You may also want to leave money to your children or grandchildren. Life insurance is the only financial product in existence created for the purpose of providing you with money for a bequest or bequests as soon as you pay the first premium.

If you have enough money to continue to pay the premium, you need not be wealthy to leave your heirs a substantial sum.

Existing Life Insurance and Retirement Planning

As you approach retirement, you will probably want to take a careful look at your life insurance situation.

If you are maintaining a policy purchased earlier in life, you will want to review it.

  • You will want to be sure that your beneficiary designation is current.
  • If you have a policy issued before 2009, it is possible you can pay a lower premium for the same coverage. In 2009, the industry mortality tables were revised. They projected longer lives. This meant each insured had more time to pay premiums, So monthly premiums were reduced.
  • If the surrender period of your existing policy has expired, you will pay no penalty for transferring to a new policy with lower monthly premiums. A new surrender period will begin, but surrender periods do not affect the amount paid your beneficiary or beneficiaries on your death. They affect only your ability to withdraw cash from the policy

Before you replace your policy with a new one think very carefully. If there is a chance you may need to withdraw cash from the policy or terminate it early, do not replace your old policy with a new one. The costs imposed on withdrawals during the surrender period will probably outweigh the premium savings of a new policy.
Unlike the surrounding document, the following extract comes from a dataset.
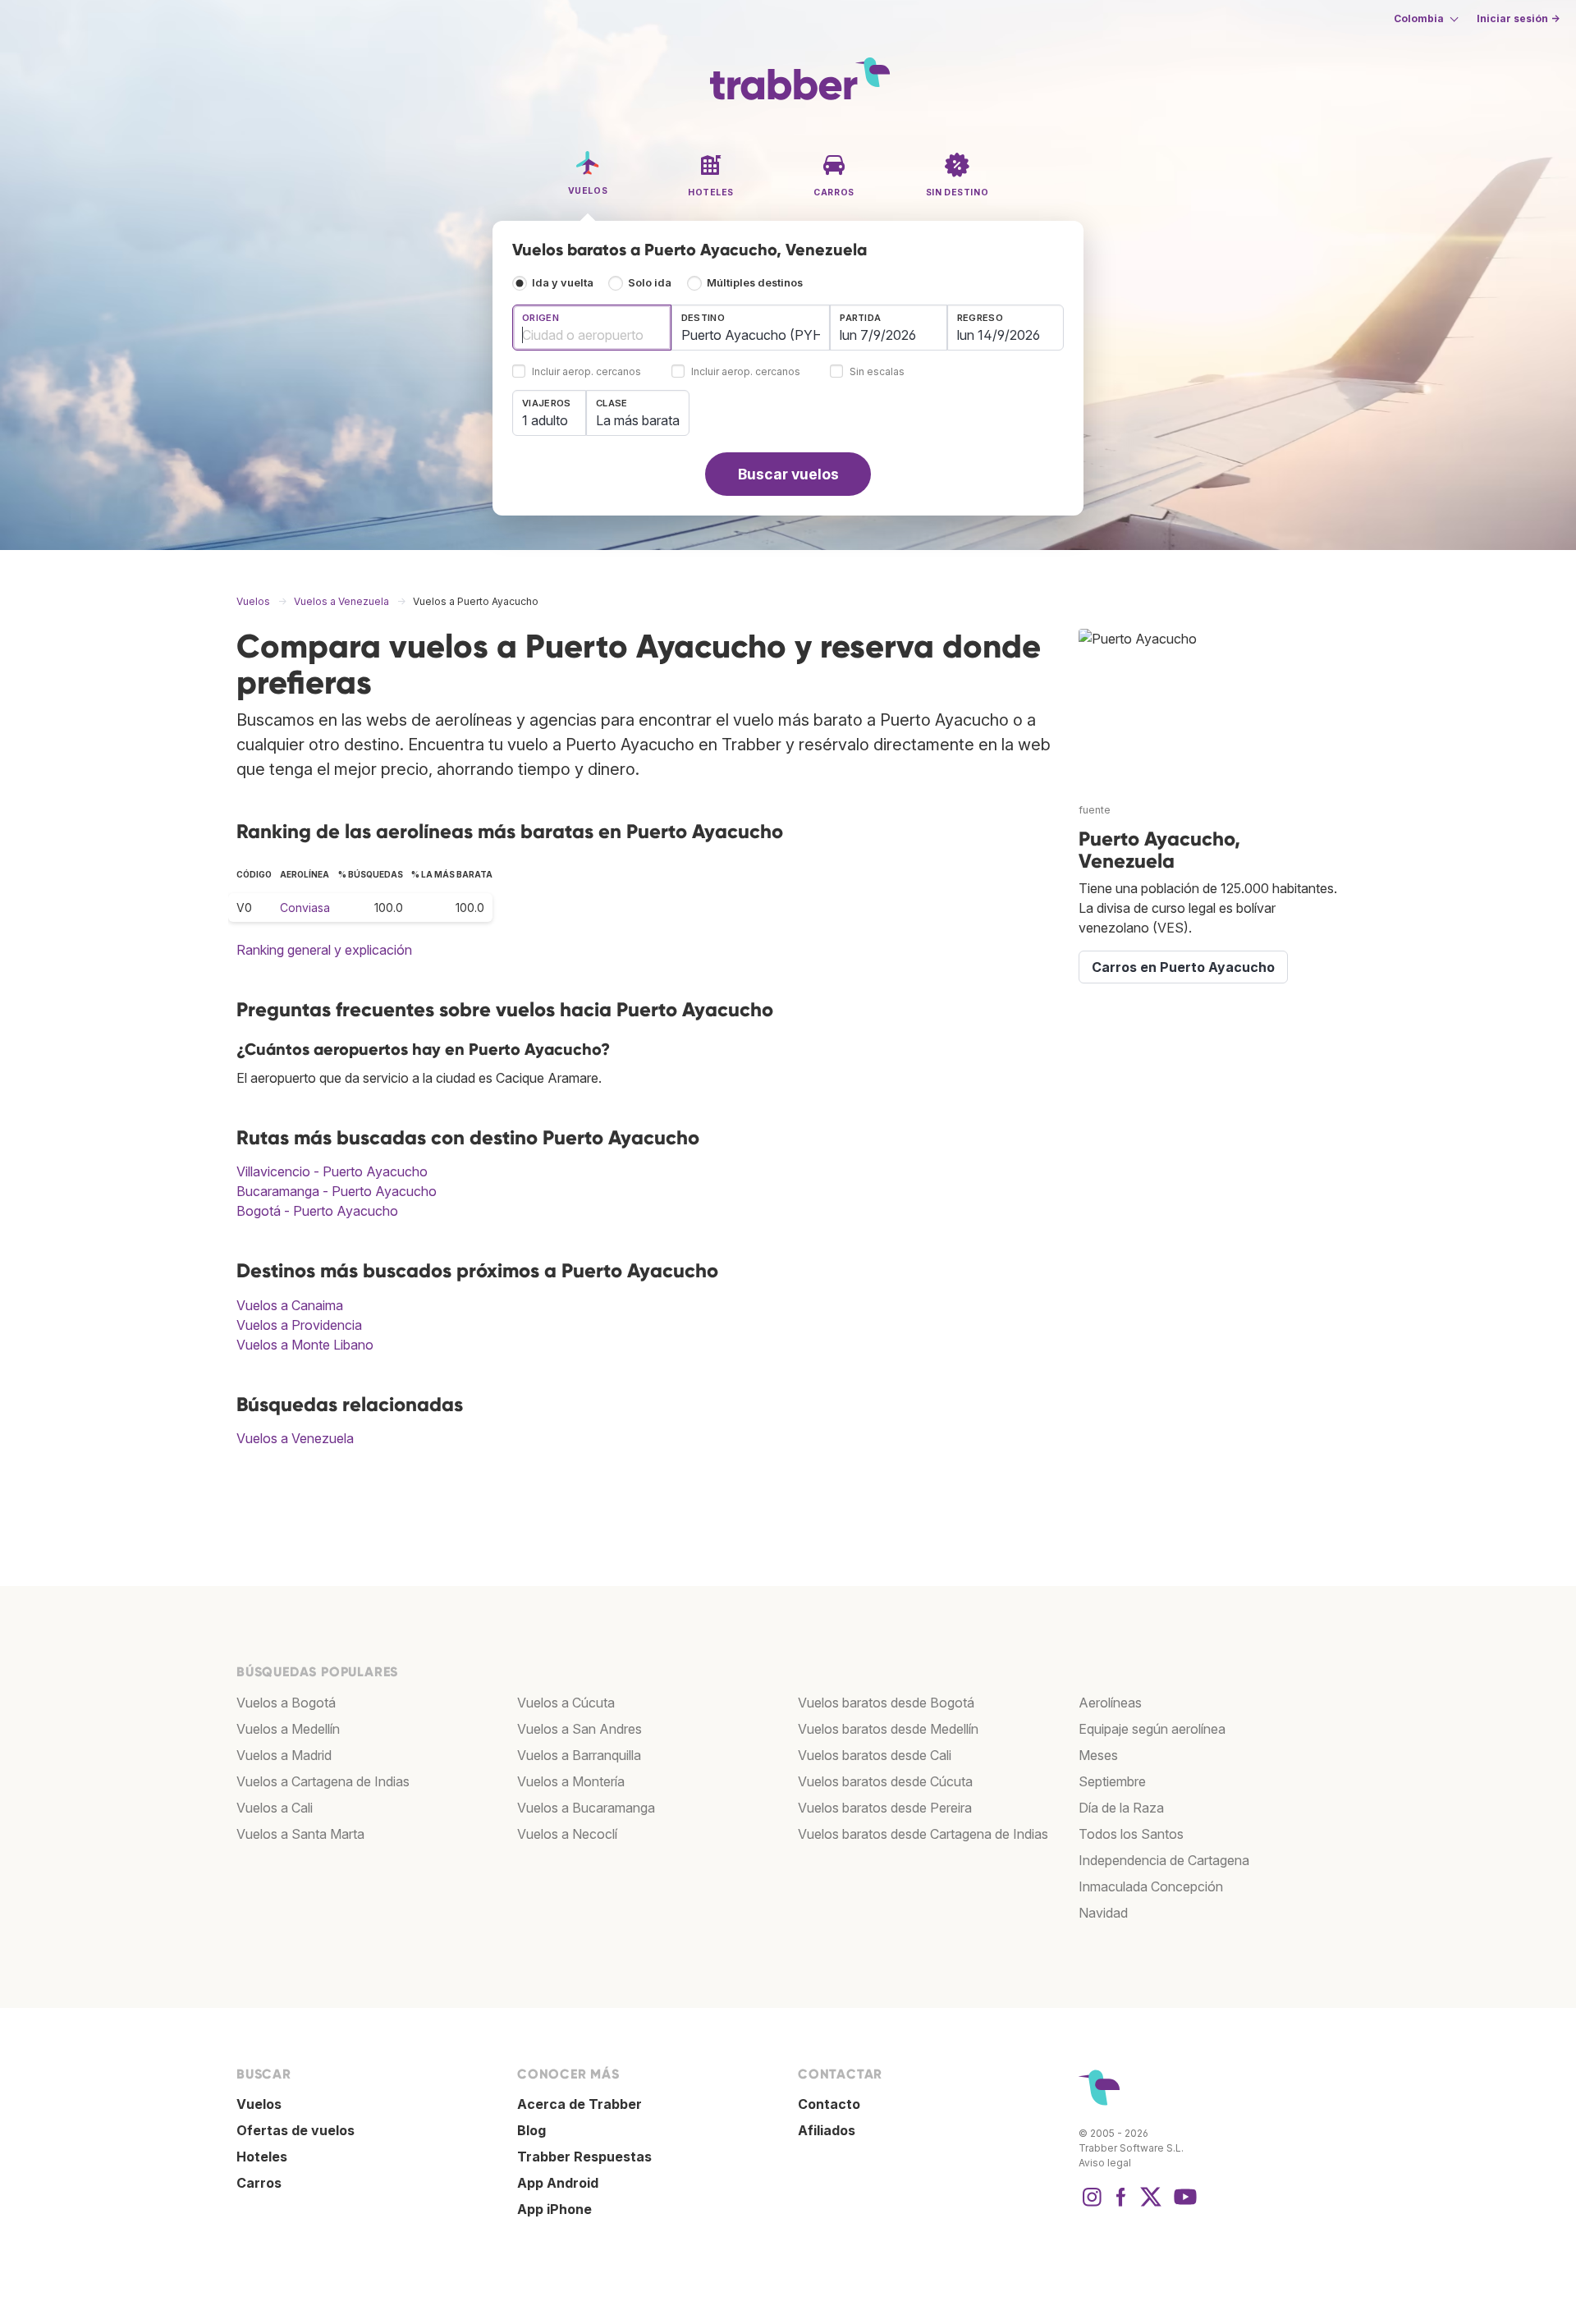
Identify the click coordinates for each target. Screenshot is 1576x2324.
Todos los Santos (1131, 1834)
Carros (259, 2183)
New Life Insurance and Retirement Planning

There is a myth that you need life insurance only when your children are at home or in school. Many well publicized financial advisors tell everyone in eye- or ear-shot that you should own life insurance only while you are young and raising a family.
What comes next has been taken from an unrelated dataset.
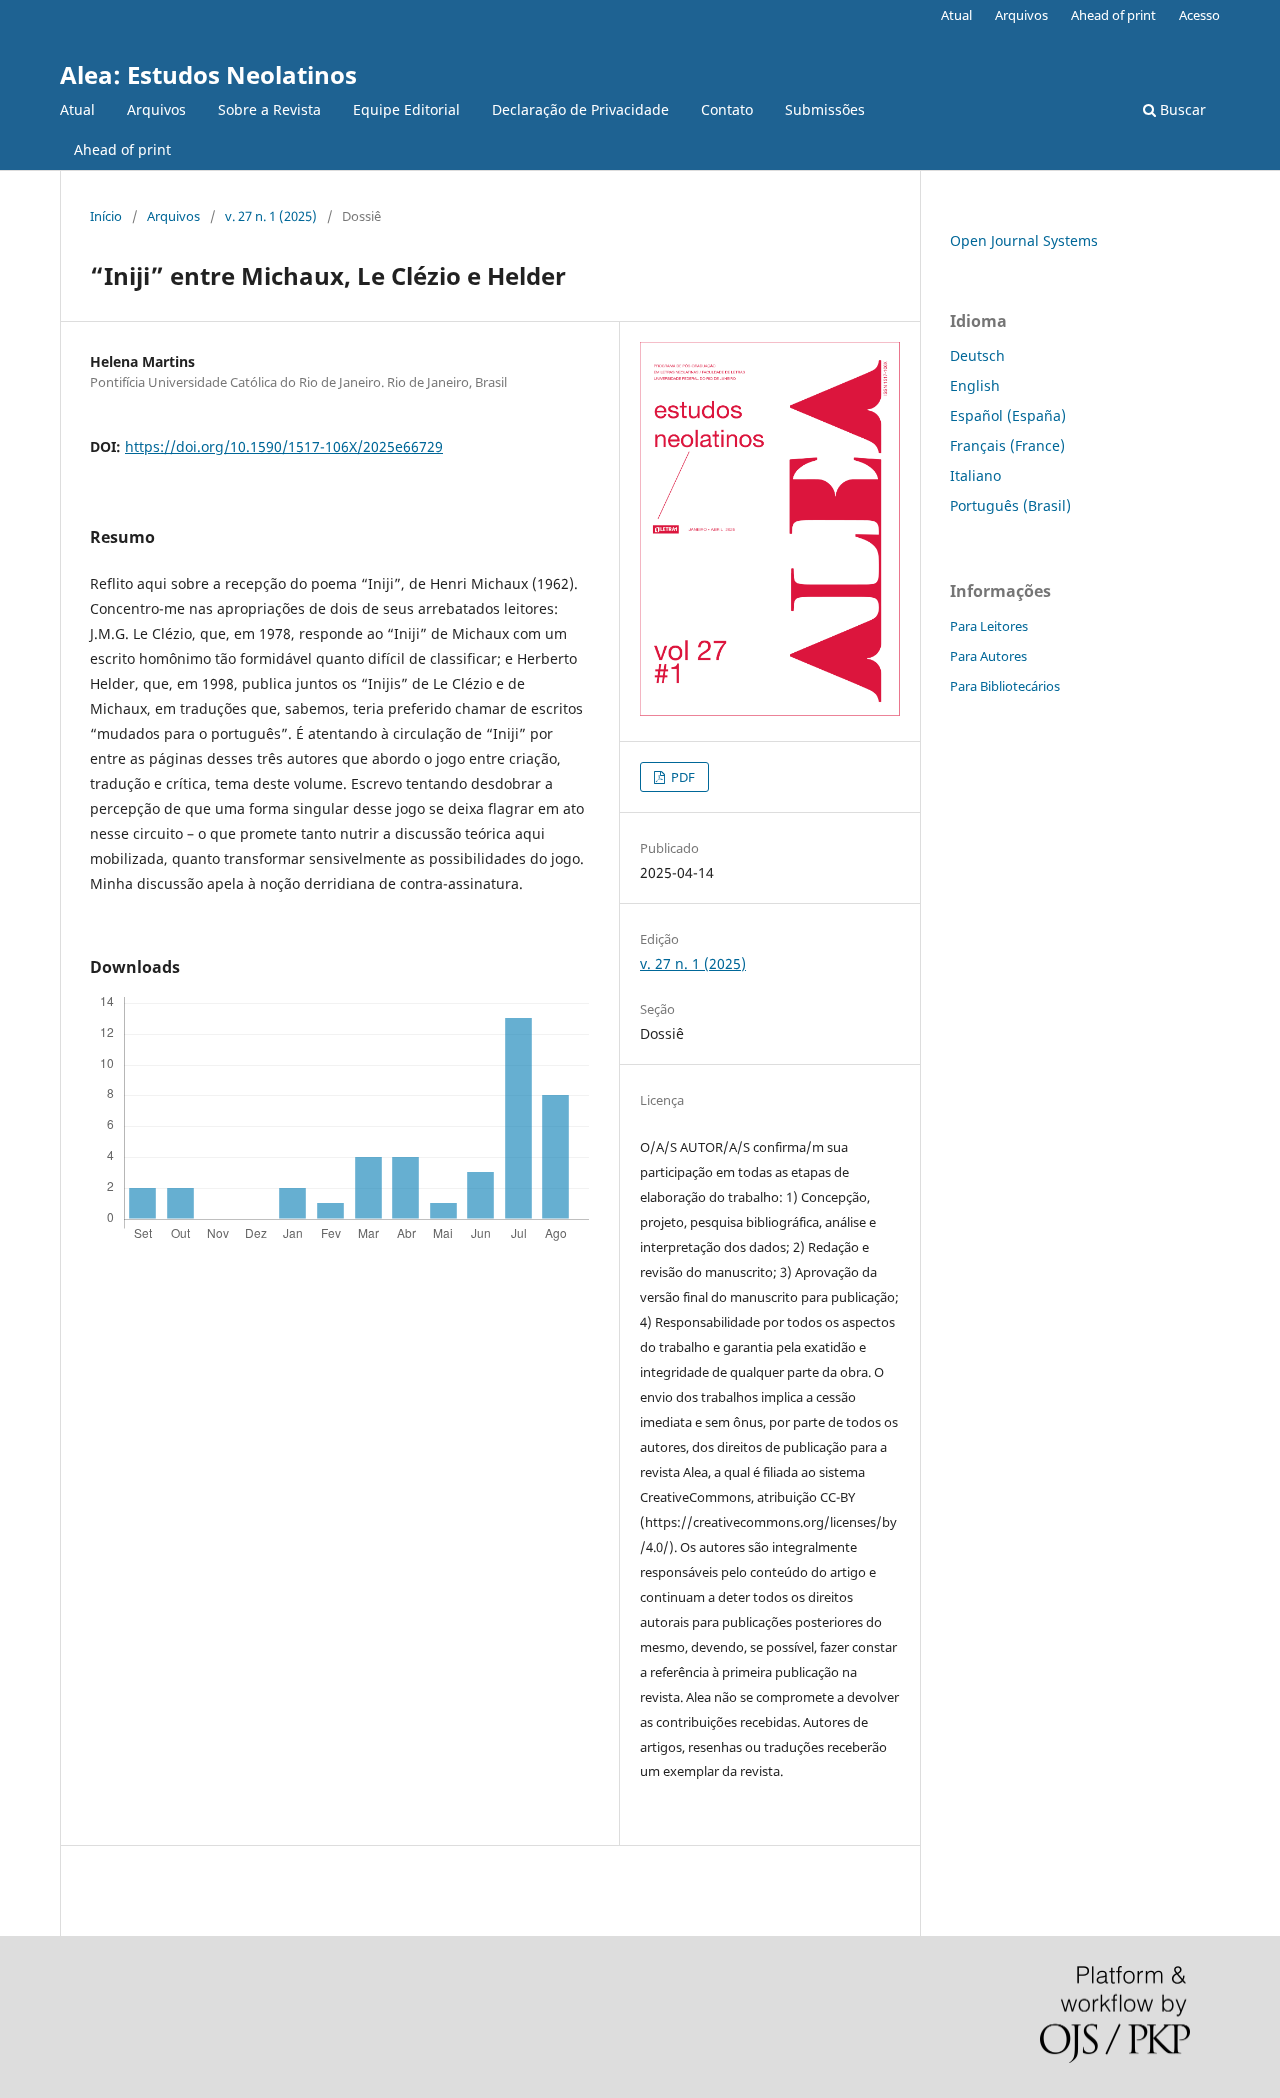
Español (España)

In reality you and your spouse are never so old that you have no need for life insurance.

You can never be sure what emergencies your spouse might run into when you are no longer around.

Life insurance, if you can afford it after meeting your retirement income needs, will give you peace of mind:

  • You will have a death benefit that passes to your spouse or heirs income-tax-free on your death. This allows you to have confidence that your spouse will be comfortable after you die. It also guarantees that the money you wish to pass to your heirs is there when the time comes.
  • Long Term care riders allow you to use the death benefit for long term care if needed.

And as long as you do not need to withdraw cash from the policy, surrender fees have no effect. Surrender fees do not affect the policy’s death benefit.